Shippen was the co-founder of the first medical school in America and the first professor of anatomy, surgery, and obstetrics in America.

The son of a prominent Philadelphia physician, William Shippen Jr. ("Billey") attended Rev. Samuel Finley's boarding school in West Nottingham, Pennsylvania, then the College of New Jersey, later called Princeton University, where he was valedictorian of the class of 1754. He was apprenticed to his father from 1754 until 1758, when he went to Great Britain to continue his medical training. In London until 1760, he studied anatomy under John (1728-1793) and William Hunter (1718-1783), obstetrics under Colin Mackenzie, and clinical medicine and surgery at St. Thomas's Hospital. Thereafter in Edinburgh he studied under William Cullen (1710-1790) and Alexander Monro secundus (1733-1817). He received an Edinburgh M.D. in September 1761. Before he returned to Philadelphia in 1762, he married Alice Lee, an aristocratic Virginian whom he had met in England.

In November 1762 the Shippens, father and son, began offering private anatomical lectures, but Billey was the prime mover. In 1765 he began offering private obstetrical lectures as well. During this period he was active in the development of the Pennsylvania Hospital, the first hospital in America, founded in 1751 by Benjamin Franklin and Thomas Bond. He helped to persuade Franklin's friend, London physician John Fothergill (1712-1780), to donate teaching materials to the hospital. Shippen used Fothergill's gifts in his anatomical lectures.

With John Morgan (1735-1789), a schoolmate from Finley's who had received his Edinburgh M.D. in 1763, Shippen co-founded in 1765 the first medical school in the Western Hemisphere, the Medical Department of the College of Philadelphia, later called the School of Medicine of the University of Pennsylvania. Morgan taught the theory and practice of physic while Shippen taught anatomy and surgery. The third professor was Adam Kuhn (1741-1817), who began teaching materia medica and medical botany in 1768. The fourth was Benjamin Rush (1745-1813), who taught chemistry starting in 1769.

The interaction of Shippen, Morgan, and Rush during the American Revolution was a tangled mess. The first Director-General of Military Hospitals and Physician-in-Chief of the American Army was Benjamin Church. This position later evolved into that of Surgeon-General.
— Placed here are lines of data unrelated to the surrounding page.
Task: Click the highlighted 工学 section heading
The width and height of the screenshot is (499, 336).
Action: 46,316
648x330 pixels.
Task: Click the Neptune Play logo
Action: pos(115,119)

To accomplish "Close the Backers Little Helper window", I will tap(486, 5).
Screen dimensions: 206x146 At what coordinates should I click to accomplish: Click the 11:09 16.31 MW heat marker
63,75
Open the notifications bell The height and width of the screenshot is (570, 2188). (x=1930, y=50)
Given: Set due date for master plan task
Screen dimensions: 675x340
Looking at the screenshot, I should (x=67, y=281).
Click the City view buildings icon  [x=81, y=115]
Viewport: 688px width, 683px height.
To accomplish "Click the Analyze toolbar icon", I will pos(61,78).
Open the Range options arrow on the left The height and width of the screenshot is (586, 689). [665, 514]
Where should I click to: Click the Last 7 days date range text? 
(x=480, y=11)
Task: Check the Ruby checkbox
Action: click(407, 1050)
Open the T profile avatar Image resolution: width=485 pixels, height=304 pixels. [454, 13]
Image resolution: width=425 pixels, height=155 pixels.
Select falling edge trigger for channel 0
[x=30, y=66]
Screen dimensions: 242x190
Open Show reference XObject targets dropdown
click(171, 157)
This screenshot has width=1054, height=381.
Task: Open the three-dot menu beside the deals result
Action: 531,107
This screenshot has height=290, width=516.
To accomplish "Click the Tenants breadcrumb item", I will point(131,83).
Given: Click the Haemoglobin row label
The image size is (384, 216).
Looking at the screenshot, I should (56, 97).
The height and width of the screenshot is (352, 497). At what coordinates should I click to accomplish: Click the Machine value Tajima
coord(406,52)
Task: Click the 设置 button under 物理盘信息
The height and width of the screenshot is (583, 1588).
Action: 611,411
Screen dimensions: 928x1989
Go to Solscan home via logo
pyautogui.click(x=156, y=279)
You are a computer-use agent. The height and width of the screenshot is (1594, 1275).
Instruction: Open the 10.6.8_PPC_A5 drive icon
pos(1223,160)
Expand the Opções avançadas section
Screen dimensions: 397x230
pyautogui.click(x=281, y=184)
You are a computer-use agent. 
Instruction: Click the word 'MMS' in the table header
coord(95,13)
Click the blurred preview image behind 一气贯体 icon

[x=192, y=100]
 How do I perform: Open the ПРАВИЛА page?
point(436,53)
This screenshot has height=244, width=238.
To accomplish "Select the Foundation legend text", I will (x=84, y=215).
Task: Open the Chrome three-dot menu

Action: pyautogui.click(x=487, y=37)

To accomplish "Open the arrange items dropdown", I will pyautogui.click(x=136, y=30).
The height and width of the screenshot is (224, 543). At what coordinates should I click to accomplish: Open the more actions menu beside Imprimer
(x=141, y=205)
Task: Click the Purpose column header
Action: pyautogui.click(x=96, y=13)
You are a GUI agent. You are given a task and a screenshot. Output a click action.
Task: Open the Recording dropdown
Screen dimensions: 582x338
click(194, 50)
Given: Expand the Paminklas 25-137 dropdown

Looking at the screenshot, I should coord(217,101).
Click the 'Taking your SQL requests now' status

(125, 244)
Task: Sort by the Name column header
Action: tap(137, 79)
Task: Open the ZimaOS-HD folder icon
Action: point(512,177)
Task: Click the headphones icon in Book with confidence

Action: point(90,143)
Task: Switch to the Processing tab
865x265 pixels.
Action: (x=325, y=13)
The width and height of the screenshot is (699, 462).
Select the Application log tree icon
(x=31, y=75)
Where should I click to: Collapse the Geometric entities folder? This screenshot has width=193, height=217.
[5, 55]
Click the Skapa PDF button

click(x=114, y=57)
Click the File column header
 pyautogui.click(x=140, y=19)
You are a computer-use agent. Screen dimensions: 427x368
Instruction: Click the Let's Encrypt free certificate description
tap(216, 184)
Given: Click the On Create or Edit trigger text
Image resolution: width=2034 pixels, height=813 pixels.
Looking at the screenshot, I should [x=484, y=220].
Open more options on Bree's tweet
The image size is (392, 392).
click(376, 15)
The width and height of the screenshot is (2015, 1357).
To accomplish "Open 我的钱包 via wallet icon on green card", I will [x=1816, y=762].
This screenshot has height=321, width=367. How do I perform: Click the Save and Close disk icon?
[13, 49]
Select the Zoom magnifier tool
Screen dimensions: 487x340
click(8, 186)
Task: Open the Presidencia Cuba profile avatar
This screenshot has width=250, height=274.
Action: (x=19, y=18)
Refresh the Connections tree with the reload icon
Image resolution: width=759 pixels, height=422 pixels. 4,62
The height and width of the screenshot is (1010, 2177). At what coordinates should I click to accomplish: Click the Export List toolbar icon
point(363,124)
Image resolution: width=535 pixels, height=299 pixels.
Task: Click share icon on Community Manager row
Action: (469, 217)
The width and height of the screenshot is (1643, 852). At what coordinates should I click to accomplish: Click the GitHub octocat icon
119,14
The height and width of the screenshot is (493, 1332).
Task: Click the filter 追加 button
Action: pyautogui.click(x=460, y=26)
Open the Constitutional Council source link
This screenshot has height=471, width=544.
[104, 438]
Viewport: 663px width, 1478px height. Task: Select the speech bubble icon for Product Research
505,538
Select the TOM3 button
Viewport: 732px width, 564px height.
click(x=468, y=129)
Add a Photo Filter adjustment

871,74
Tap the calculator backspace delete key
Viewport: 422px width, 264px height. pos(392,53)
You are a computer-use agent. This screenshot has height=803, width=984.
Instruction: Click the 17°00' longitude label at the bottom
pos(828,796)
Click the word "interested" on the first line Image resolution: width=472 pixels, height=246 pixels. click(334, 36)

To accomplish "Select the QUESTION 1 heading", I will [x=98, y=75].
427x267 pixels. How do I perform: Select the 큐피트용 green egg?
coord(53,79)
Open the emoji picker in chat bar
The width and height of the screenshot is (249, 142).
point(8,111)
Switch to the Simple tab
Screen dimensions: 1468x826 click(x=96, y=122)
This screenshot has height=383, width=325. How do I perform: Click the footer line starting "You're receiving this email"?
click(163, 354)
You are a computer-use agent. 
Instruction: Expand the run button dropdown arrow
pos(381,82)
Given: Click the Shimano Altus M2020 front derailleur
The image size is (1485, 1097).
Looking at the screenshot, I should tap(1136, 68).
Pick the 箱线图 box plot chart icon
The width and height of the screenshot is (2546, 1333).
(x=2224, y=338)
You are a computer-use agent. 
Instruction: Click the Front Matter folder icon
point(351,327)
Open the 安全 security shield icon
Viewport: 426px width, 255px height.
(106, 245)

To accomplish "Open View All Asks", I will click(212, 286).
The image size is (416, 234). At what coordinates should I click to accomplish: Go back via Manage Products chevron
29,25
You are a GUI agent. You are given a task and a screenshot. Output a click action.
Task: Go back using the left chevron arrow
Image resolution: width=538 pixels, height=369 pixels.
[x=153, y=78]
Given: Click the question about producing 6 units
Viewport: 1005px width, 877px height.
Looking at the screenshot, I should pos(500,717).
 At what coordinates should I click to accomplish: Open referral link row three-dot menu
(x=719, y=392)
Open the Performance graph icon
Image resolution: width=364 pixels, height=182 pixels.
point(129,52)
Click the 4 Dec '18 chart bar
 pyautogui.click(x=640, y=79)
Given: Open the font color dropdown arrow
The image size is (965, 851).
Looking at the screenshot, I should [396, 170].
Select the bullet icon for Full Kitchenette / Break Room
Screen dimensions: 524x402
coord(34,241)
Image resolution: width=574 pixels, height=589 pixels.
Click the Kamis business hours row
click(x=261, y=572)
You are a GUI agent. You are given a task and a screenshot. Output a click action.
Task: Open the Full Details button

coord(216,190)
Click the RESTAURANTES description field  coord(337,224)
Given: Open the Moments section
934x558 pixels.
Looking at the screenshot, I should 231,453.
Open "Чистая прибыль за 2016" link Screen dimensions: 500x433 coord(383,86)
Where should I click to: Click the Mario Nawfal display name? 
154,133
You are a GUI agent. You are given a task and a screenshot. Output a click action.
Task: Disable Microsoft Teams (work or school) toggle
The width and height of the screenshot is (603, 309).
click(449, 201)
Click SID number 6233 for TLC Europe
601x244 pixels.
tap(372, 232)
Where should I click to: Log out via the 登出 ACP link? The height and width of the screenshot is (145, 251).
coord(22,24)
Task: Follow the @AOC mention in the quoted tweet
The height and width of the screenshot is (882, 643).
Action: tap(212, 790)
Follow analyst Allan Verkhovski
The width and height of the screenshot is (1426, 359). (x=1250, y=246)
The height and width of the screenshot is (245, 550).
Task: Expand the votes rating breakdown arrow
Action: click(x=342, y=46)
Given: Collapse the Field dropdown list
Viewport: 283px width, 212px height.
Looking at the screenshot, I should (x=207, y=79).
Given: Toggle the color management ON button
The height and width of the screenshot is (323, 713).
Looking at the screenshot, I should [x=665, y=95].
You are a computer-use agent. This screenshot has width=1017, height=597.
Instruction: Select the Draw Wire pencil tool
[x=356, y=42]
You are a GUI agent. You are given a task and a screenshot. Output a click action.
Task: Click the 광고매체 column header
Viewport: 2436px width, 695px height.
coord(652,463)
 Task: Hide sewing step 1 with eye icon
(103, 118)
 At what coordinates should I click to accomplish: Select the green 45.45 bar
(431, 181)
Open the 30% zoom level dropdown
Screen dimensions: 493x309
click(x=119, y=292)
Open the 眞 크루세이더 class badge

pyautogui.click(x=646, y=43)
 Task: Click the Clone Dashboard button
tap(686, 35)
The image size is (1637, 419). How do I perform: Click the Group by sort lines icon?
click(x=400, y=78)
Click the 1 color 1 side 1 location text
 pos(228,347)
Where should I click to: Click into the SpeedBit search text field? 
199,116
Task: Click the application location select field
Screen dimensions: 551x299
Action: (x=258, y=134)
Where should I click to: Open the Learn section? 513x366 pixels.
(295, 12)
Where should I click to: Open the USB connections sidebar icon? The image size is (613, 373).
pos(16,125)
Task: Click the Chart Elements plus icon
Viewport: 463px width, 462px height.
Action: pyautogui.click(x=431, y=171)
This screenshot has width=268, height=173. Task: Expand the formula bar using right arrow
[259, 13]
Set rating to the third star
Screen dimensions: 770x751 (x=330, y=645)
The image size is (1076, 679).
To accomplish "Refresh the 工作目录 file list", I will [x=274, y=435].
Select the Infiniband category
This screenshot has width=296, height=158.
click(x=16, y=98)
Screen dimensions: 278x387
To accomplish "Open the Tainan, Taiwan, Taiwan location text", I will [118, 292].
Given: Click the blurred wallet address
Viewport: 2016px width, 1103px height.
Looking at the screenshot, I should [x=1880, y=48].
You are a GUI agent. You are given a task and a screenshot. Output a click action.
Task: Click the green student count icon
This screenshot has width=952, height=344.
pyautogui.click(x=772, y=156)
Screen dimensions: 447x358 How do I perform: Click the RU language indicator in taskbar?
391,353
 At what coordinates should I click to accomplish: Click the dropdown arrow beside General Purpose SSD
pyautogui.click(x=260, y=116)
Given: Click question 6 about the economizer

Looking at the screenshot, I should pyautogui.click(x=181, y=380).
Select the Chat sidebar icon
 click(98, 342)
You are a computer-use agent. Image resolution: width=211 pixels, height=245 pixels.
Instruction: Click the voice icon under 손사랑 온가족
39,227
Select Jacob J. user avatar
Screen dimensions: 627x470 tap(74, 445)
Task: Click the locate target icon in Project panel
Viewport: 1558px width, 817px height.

In November 1775 Church was court-martialed for treason and convicted. The Continental Congress appointed Morgan to replace him. Among his subordinates was Shippen. Among his supervisors was Rush, in his capacity as a member of the Continental Congress and chair of its medical committee. Partially because of Shippen's and Rush's complaints about his leadership, the Continental Congress summarily dismissed Morgan in January 1777. Morgan spent the next two years defending himself and received full exoneration in 1779.

In April 1777 the Continental Congress appointed Shippen as the third Director-General and Physician-in-Chief. Among his subordinates was Rush. Shippen lacked administrative ability, but his father had influence and was a member of the Continental Congress from 1778 to 1780. Rush accused Shippen of mismanaging hospitals, misappropriating supplies, neglecting patients, and running a slipshod department. Disgusted, Rush resigned his military commission in 1778 but continued his intrigues against Shippen. Rush and Morgan succeeded in having Shippen court-martialed in 1780. He was acquitted, but resigned in 1781 and returned to teaching.

After the war Shippen, Rush, and Morgan were all again members of the same medical faculty at the University of Pennsylvania. How they managed to co-exist harmoniously within a single educational department remains a mystery to historians, but the fact that they did is testimony to their professionalism. Shippen on his deathbed forgave Rush, and Rush presented a eulogy of Shippen to his medical students.

Along with Abraham Chovet, Gerardus Clarkson, Samuel Duffield, George Glentworth, James Hutchinson, John Jones, Kuhn, Morgan, Thomas Parke, John Redman, and Rush, Shippen was one of the 12 founding fellows of the College of Physicians of Philadelphia in January 1787.